EGU26-12651, updated on 14 Mar 2026
https://doi.org/10.5194/egusphere-egu26-12651
EGU General Assembly 2026
© Author(s) 2026. This work is distributed under
the Creative Commons Attribution 4.0 License.
Oral | Friday, 08 May, 17:20–17:30 (CEST)
 
Room K2
On the value of multiphysics instrumentation on the seafloor 
Tim Minshull1, Gaye Bayrakci2, Steven Constable3, Kyle Ivey3, and the UK Ocean Bottom Instrumentation Facility*
Tim Minshull et al.
  • 1University of Southampton, School of Ocean and Earth Science, Southampton, UK (tmin@soton.ac.uk)
  • 2National Oceanography Centre, Southampton, UK
  • 3Scripps Institution of Oceanography, University of California at San Diego, USA
  • *A full list of authors appears at the end of the abstract

It is well known that seismic and electromagnetic experiments provide complementary information regarding lithology and fluid content. There are many published examples where marine seismic and electromagnetic experiments have been conducted on the same geological target and their results combined to provide new insights, and a few where such pairs of experiments have been conducted on coincident profiles. For both techniques, normally the most time-consuming and therefore most expensive component is seabed instrument deployment and recovery. In 2023 we conducted a novel experiment that involved acquisition of both seismic and electromagnetic data using seafloor instruments equipped with both types of sensor that therefore only needed to be deployed once. We deployed 35 Scripps instruments equipped with orthogonal horizontal electrodes, orthogonal horizontal coil magnetometers and 14 instruments from the UK Ocean Bottom Instrumentation Facility equipped with orthogonal horizontal electrodes, three-component fluxgate magnetometers, hydrophones and short-period three-component geophone packages.

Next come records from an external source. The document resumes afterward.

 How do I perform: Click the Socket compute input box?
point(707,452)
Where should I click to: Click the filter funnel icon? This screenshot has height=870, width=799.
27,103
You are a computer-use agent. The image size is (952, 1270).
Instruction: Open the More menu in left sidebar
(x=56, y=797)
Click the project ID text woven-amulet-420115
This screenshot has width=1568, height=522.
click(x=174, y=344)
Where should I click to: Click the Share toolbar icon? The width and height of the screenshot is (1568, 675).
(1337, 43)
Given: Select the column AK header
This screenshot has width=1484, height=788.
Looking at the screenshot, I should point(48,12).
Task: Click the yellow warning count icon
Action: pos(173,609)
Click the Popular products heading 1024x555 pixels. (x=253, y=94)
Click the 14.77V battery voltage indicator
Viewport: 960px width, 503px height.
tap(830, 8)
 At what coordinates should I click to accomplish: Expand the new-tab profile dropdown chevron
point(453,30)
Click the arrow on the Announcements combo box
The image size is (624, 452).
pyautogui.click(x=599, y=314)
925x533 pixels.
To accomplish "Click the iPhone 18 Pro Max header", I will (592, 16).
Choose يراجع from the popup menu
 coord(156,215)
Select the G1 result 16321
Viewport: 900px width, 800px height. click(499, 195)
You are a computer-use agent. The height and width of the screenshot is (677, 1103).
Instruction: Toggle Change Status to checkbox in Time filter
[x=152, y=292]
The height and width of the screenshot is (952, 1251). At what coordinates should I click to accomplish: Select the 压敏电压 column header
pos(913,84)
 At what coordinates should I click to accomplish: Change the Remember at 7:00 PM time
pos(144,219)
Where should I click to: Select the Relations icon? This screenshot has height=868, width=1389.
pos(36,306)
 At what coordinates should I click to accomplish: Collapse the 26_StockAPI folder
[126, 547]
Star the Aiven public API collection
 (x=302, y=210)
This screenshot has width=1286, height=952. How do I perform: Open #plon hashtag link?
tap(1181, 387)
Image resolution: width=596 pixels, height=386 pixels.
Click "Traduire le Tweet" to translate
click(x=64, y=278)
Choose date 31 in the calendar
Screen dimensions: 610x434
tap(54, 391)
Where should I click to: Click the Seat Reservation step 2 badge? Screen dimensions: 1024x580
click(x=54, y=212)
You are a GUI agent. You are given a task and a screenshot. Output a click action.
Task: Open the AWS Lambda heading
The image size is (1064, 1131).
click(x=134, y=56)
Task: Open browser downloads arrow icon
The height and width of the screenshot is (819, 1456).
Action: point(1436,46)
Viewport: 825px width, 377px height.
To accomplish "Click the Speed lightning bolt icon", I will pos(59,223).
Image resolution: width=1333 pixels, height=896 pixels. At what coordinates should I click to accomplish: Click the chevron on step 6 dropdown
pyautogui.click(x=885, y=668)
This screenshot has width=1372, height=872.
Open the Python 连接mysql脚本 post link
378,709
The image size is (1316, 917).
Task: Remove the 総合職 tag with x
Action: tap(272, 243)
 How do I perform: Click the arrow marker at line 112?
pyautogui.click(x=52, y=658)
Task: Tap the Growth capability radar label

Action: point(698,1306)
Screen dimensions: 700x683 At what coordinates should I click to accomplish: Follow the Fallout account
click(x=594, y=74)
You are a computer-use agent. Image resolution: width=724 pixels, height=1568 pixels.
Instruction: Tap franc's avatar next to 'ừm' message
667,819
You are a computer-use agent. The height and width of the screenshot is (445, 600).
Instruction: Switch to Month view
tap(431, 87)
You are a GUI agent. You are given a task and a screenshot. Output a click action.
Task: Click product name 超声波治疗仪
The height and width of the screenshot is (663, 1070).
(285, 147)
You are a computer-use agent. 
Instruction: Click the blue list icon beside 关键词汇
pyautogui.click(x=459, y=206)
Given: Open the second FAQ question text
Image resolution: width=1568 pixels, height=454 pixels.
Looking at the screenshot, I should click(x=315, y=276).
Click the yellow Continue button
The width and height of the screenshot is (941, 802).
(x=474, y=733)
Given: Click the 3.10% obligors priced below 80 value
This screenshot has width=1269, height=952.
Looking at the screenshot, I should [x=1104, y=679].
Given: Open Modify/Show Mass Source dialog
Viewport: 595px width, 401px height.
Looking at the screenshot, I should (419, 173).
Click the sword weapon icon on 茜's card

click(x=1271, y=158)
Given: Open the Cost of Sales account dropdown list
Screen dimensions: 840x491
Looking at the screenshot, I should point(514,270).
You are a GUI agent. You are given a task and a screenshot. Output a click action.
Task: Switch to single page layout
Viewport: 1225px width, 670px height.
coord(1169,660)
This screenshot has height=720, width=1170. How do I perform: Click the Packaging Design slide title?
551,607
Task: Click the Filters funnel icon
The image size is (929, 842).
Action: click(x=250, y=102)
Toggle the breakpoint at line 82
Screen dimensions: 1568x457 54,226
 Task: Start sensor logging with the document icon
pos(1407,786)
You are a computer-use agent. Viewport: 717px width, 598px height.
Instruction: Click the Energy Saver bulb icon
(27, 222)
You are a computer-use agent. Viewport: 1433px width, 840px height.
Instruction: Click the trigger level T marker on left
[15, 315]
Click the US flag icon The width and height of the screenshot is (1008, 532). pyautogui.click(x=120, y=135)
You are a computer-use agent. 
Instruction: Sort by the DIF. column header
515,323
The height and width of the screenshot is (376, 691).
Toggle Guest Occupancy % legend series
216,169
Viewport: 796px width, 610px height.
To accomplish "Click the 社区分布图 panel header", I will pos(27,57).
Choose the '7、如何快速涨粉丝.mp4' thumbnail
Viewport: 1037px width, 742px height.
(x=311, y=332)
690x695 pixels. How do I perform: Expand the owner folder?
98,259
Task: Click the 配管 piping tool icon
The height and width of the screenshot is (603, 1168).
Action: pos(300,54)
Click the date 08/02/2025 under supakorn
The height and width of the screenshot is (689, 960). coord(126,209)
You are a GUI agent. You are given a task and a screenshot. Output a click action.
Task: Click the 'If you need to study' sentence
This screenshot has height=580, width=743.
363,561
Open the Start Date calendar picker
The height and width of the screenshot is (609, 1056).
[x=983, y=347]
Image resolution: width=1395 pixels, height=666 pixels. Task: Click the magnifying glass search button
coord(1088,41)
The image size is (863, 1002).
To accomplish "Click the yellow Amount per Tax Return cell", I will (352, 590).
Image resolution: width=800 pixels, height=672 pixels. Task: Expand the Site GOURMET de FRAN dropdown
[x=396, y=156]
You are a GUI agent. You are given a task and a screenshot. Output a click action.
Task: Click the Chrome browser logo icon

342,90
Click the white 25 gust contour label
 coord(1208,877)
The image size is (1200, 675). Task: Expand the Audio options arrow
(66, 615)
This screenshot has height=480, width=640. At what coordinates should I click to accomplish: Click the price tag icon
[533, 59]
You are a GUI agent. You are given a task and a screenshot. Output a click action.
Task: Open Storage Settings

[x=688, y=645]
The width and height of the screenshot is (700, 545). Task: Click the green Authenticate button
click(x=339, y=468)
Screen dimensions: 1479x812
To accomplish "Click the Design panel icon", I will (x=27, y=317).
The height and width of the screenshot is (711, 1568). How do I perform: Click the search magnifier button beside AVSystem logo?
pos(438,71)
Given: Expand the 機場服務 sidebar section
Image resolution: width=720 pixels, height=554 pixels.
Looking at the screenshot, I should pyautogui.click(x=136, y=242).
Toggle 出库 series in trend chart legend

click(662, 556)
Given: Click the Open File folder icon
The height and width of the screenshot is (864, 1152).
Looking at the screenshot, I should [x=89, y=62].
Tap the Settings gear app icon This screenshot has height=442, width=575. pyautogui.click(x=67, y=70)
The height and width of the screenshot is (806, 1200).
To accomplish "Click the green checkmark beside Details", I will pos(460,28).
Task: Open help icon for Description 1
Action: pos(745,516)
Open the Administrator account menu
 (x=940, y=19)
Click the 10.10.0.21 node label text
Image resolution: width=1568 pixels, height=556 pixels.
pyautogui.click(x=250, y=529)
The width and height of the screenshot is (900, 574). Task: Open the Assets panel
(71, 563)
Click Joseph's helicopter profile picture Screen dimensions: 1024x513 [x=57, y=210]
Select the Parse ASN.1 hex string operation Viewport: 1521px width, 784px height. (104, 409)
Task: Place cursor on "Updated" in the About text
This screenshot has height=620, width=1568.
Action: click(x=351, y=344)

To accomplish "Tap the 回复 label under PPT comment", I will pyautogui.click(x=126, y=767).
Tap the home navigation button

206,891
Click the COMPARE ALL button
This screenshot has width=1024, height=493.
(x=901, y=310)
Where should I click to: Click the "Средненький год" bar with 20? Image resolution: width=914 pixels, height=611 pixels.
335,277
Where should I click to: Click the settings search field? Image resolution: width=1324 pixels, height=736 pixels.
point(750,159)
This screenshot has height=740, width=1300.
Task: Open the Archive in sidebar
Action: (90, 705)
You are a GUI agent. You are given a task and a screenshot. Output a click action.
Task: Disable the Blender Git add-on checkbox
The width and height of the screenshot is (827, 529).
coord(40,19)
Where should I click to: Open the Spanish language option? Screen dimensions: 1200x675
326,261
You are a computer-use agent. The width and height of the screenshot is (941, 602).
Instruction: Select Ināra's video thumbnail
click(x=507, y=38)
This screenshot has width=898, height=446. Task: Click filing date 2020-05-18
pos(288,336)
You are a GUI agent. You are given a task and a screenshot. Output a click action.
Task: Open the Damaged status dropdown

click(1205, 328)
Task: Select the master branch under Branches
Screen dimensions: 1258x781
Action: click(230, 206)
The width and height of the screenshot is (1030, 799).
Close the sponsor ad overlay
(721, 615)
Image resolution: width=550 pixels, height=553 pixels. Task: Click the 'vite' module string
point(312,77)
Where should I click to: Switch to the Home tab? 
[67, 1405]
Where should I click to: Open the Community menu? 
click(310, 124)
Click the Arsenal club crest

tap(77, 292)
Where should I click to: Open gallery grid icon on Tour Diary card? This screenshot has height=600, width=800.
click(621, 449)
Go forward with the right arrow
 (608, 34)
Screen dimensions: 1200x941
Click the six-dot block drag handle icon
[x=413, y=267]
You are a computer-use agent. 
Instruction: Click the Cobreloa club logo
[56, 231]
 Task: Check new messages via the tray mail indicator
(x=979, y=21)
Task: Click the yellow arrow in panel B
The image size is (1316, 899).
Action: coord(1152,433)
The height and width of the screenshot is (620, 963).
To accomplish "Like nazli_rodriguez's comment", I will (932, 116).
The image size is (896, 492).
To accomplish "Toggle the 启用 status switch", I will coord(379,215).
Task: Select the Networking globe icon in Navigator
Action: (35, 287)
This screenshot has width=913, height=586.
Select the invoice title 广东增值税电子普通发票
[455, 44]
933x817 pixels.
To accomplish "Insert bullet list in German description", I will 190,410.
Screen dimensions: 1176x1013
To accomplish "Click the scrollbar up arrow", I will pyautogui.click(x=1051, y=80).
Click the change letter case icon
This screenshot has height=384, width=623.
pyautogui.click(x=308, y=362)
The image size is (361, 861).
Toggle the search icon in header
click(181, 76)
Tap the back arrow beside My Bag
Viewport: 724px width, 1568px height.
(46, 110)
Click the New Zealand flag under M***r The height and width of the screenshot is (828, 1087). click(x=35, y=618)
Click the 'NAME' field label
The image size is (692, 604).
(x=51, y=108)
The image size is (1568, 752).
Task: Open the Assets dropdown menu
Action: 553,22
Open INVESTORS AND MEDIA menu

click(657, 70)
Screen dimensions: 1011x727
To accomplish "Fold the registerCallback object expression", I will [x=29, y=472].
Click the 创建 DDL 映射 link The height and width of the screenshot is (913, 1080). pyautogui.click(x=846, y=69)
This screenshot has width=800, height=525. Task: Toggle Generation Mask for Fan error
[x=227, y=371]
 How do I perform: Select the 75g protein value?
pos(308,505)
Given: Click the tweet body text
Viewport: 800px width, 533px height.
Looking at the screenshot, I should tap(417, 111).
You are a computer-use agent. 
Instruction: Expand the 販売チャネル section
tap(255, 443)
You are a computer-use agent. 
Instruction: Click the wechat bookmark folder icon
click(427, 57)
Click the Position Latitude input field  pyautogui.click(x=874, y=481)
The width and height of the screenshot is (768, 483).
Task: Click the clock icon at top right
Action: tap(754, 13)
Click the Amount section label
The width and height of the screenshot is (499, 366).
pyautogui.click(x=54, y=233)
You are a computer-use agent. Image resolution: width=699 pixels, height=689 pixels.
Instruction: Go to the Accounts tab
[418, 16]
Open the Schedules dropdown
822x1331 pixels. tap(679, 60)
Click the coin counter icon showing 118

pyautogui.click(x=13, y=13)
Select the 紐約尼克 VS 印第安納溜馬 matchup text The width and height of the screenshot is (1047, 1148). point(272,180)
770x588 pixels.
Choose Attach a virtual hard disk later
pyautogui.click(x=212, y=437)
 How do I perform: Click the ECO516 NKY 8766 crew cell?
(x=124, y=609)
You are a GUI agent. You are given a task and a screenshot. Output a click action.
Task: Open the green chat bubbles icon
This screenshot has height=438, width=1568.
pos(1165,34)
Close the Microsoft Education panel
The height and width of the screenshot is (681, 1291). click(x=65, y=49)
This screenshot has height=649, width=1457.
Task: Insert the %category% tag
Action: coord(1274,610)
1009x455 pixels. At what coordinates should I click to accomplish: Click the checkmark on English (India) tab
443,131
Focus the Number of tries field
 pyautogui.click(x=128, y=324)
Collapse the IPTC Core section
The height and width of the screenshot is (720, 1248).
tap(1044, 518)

These instruments were deployed for c. two weeks at c. 4-km intervals along a transect across the continent-ocean transition southwest of the UK. During this time, we shot two different airgun sources and then conducted a controlled source electromagnetic (CSEM) experiment by towing Southampton’s deep-towed electromagnetic transmitter along the transect. Our transect coincided with a pre-existing seismic reflection profile collected with a 10-km streamer as part of an Irish government project (covering part of the transect) and a new profile with a 2-km streamer acquired during a test cruise by the National Oceanography Centre in 2024 (covering the remainder of the transect).

 

The resulting rich dataset allows a variety of analyses, some of which are only made possible by the multiphysics acquisition. Electromagnetic sensors are normally located by acoustic triangulation; these locations can be improved by using the airgun shots. The fluxgate magnetometers can be used as compasses to orient both the electromagnetic sensors and the horizontal geophones. At crustal level, the seismic and CSEM experiments allow us to obtain coincident P-wave velocity and resistivity models at similar resolution. Magnetotelluric data provide constraints on the mantle lithosphere and the lithosphere-asthenosphere boundary. Our seismic experiment is not designed to image at these depths, but there are some constraints from teleseismic events such as the 8th September Morocco earthquake, which is well recorded across our array. Additional constraints may come from ambient noise cross-correlation of hydrophone data, which extend to 10-12 s period. Airgun shots and the Morocco earthquake are well recorded by magnetometer channels and our electromagnetic transmitter is well recorded by geophone channels; these coupled signals may yield further complementary information about Earth structure.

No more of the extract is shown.